**Alıştırma A:** Kayıtları en baştan başlayarak "(x=200, y=177)" içeren satırda duracak şekilde, o satır da dahil, lütfen hiçbir değişiklik yapmadan tekrarlayın.

**Metin alıntısı:**

======

Alev Alatlı: Batı medeniyeti dünyayı bitiriyor
Yazar, ekonomist ama hepsinden önce bu dünyaya bakış açısıyla zihinlerimizde iz bırakan Alev Alatlı'nın toplam 11 ciltlik "Nasihatname" serisinin ilk iki cildi, Turkuvaz Kitap'tan yayımlandı. Alev Alatlı, gazeteci Hilal Kaplan'a verdiği röportajda "Hakim Batı medeniyeti, bu dünyadaki yaşamı eline yüzüne bulaştırdı. Dünyayı bitiriyor, sıra Mars'ı perişan etmekte" sözlerine yer verdi.
Giriş Tarihi: 04.08.2019
11:02
Güncelleme Tarihi: 02.02.2024
15:23
‘MERAKLI OLDUĞUM İÇİN ÖĞRENDİKLERİM İÇİME İŞLEDİ’
Kitapta özellikle Yahudi-Hristiyan uygarlığının kadim kodlarına odaklanarak bir nasihatname sunuyorsunuz. Bu kitabı yazma amacınız nedir?
Şimdi malum talihli bir kulum. Bir ucu Ağrı Karaköse, öteki ucu Tokyo, diğer ucu Amerika, olağanüstü bir eğitim nasip oldu. Meraklı bir çocuk olduğum için olacak öğrendiklerim içime işledi. "Diploma al, dön" gibi olmadı.

======

**Bir veri koleksiyonundan kayıtlar:**
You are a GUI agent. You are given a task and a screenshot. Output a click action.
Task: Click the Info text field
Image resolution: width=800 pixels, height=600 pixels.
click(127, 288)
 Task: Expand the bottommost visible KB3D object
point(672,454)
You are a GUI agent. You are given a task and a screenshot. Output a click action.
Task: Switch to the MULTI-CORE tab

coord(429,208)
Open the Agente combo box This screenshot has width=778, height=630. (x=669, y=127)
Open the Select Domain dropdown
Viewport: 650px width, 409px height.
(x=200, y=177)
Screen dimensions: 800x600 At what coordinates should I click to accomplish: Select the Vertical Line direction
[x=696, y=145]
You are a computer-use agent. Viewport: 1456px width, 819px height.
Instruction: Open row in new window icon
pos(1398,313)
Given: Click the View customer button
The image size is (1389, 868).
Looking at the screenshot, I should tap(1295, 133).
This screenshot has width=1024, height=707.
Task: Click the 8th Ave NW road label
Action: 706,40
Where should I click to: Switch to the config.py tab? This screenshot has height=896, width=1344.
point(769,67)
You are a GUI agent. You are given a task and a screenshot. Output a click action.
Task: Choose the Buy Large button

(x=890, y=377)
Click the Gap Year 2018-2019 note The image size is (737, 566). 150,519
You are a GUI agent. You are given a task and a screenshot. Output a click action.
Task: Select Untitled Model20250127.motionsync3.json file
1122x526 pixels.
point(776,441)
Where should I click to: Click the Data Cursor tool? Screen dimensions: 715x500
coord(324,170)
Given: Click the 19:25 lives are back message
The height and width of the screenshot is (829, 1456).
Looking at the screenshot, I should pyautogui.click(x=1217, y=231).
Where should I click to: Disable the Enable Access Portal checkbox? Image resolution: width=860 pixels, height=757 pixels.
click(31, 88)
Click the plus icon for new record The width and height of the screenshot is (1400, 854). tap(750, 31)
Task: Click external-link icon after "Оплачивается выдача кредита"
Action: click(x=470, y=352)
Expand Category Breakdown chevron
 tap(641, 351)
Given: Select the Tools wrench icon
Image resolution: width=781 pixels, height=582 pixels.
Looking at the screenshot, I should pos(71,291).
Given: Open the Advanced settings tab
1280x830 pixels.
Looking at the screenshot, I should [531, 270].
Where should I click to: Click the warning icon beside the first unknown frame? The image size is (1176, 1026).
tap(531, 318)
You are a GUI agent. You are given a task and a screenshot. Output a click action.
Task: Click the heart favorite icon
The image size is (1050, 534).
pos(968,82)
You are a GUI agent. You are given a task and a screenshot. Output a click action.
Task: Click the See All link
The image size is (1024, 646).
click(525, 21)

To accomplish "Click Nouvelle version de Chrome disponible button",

======

**Alıştırma B:** Metin alıntısındaki "Meraklı bir çocuk olduğum için olacak öğrendiklerim içime işledi." cümlesini İngilizceye çevirin.

**Tam yanıt A:**
You are a GUI agent. You are given a task and a screenshot. Output a click action.
Task: Click the Info text field
Image resolution: width=800 pixels, height=600 pixels.
click(127, 288)
 Task: Expand the bottommost visible KB3D object
point(672,454)
You are a GUI agent. You are given a task and a screenshot. Output a click action.
Task: Switch to the MULTI-CORE tab

coord(429,208)
Open the Agente combo box This screenshot has width=778, height=630. (x=669, y=127)
Open the Select Domain dropdown
Viewport: 650px width, 409px height.
(x=200, y=177)

**Tam yanıt B:** Probably because I was a curious child, what I learned sank deep into me.